### [SUPPLIED INFORMATION]
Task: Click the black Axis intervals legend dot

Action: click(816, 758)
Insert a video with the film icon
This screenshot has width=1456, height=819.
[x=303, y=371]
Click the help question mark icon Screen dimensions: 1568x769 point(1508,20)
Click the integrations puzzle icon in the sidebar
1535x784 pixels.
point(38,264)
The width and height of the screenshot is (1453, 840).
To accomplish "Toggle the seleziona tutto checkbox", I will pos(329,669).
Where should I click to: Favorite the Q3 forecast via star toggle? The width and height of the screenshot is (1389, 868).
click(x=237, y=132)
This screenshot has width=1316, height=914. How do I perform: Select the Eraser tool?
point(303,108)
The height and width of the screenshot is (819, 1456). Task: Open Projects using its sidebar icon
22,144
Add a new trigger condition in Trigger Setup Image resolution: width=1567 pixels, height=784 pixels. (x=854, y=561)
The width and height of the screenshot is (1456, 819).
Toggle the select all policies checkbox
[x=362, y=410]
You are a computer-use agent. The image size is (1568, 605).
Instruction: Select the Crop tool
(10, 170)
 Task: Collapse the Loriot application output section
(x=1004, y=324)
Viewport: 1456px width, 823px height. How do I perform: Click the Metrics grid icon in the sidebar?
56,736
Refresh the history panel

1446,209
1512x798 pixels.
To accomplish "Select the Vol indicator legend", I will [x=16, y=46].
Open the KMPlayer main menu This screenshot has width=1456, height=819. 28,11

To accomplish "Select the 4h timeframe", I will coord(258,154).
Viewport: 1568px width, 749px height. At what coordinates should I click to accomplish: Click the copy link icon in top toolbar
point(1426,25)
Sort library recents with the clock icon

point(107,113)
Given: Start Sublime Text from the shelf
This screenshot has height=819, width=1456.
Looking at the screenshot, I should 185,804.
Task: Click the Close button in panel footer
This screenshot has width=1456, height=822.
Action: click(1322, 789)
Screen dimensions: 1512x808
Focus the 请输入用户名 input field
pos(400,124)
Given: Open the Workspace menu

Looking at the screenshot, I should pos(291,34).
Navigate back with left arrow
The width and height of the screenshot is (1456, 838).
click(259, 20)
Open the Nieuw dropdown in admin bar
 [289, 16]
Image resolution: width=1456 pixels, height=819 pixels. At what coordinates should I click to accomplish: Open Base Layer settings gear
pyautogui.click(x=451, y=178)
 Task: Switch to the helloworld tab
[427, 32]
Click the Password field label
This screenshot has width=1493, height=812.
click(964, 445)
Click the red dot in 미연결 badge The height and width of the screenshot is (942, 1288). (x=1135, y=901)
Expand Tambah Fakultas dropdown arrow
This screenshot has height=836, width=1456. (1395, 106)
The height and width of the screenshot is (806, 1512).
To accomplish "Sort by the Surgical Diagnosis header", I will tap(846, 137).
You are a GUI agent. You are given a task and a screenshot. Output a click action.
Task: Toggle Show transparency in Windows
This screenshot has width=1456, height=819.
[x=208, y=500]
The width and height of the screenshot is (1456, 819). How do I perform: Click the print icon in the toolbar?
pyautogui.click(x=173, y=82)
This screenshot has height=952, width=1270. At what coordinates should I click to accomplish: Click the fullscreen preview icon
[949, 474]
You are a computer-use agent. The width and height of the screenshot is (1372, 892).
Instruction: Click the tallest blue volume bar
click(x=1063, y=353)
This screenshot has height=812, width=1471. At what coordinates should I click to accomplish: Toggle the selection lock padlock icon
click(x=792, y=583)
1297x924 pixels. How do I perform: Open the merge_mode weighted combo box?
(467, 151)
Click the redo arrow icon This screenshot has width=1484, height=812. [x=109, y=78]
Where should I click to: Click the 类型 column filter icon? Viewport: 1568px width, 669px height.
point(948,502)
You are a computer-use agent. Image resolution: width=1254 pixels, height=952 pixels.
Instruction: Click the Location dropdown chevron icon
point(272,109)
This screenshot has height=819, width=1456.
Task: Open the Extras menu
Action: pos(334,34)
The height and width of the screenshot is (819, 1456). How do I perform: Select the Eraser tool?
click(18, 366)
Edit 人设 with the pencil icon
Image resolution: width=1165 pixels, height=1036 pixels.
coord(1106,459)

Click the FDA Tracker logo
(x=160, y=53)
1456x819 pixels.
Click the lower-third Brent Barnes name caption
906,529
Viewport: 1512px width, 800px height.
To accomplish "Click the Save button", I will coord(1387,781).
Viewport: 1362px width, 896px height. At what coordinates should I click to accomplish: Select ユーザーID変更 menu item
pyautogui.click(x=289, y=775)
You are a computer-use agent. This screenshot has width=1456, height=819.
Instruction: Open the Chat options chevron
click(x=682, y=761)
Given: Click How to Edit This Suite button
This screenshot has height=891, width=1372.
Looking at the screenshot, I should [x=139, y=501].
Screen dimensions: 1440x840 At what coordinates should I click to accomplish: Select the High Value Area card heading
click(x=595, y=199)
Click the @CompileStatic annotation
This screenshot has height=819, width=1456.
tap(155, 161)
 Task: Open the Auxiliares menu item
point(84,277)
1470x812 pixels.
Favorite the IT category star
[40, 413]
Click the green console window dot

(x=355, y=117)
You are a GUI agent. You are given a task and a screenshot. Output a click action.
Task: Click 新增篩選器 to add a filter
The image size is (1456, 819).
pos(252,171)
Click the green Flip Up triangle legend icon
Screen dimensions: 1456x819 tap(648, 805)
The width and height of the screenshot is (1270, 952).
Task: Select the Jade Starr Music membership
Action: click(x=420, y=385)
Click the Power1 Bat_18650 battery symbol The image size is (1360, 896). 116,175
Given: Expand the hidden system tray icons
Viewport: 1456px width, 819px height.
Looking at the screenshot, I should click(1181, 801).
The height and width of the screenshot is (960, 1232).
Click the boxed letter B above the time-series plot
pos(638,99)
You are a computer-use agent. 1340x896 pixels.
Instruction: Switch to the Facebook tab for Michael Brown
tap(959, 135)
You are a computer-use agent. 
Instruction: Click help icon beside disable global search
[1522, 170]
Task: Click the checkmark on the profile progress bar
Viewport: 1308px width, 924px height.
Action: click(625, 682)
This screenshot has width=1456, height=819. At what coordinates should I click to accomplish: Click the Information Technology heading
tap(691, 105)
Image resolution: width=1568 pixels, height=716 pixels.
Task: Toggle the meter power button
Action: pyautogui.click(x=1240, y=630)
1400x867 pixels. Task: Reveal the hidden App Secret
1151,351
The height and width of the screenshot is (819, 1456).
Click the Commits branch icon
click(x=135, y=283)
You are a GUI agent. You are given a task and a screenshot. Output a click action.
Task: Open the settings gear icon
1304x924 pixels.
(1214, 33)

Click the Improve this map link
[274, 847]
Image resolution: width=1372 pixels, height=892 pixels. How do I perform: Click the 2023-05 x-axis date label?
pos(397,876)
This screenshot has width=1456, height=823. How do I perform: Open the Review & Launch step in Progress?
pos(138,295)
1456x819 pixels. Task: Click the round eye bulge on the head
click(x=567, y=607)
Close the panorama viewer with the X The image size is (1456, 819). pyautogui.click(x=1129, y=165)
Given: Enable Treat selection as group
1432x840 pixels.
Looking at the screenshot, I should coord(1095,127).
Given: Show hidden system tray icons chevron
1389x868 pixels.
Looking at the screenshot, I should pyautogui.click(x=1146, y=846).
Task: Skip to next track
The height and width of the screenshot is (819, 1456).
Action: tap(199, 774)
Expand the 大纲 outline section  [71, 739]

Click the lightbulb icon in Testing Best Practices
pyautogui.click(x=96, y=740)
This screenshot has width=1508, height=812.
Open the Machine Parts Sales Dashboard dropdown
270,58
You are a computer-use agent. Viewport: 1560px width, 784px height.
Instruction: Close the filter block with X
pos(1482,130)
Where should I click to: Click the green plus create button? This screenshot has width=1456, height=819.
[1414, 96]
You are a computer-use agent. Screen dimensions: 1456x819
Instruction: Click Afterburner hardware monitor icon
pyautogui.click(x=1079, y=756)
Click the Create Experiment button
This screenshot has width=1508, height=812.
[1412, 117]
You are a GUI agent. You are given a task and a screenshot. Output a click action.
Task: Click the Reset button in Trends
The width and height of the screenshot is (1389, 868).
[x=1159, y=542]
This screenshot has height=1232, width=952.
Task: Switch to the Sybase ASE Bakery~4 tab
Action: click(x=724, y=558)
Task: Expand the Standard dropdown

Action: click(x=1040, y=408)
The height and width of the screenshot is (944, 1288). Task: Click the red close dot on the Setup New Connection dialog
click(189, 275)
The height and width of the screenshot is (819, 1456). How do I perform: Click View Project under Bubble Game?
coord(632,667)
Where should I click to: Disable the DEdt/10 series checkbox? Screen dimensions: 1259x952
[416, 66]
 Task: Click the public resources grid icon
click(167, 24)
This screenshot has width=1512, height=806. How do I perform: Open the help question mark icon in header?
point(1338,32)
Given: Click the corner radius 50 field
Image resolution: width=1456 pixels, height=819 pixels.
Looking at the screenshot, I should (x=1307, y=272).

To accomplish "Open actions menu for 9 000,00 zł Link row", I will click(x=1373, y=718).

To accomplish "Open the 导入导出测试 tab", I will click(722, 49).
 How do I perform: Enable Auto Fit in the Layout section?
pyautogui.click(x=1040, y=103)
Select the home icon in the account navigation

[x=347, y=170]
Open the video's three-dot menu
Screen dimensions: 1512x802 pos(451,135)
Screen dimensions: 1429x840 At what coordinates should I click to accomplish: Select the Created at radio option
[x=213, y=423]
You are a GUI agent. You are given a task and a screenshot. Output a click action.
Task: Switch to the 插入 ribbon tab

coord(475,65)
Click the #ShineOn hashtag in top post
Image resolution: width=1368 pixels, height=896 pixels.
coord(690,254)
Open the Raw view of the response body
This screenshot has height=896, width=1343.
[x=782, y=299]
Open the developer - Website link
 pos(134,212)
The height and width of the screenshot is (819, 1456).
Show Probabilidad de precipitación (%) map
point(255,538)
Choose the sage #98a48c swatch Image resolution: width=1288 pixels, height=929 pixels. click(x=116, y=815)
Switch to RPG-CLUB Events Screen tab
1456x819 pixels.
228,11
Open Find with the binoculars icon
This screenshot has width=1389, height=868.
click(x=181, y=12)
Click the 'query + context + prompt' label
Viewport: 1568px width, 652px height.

### [WORK REQUIRED]
The lines of the data, from the first through the one containing "1512x798 pixels.", are to be transcribed exactly.

### [ANSWER TO THE PROBLEM]
Task: Click the black Axis intervals legend dot

Action: click(816, 758)
Insert a video with the film icon
This screenshot has width=1456, height=819.
[x=303, y=371]
Click the help question mark icon Screen dimensions: 1568x769 point(1508,20)
Click the integrations puzzle icon in the sidebar
1535x784 pixels.
point(38,264)
The width and height of the screenshot is (1453, 840).
To accomplish "Toggle the seleziona tutto checkbox", I will pos(329,669).
Where should I click to: Favorite the Q3 forecast via star toggle? The width and height of the screenshot is (1389, 868).
click(x=237, y=132)
This screenshot has width=1316, height=914. How do I perform: Select the Eraser tool?
point(303,108)
The height and width of the screenshot is (819, 1456). Task: Open Projects using its sidebar icon
22,144
Add a new trigger condition in Trigger Setup Image resolution: width=1567 pixels, height=784 pixels. (x=854, y=561)
The width and height of the screenshot is (1456, 819).
Toggle the select all policies checkbox
[x=362, y=410]
You are a computer-use agent. The image size is (1568, 605).
Instruction: Select the Crop tool
(10, 170)
 Task: Collapse the Loriot application output section
(x=1004, y=324)
Viewport: 1456px width, 823px height. How do I perform: Click the Metrics grid icon in the sidebar?
56,736
Refresh the history panel

1446,209
1512x798 pixels.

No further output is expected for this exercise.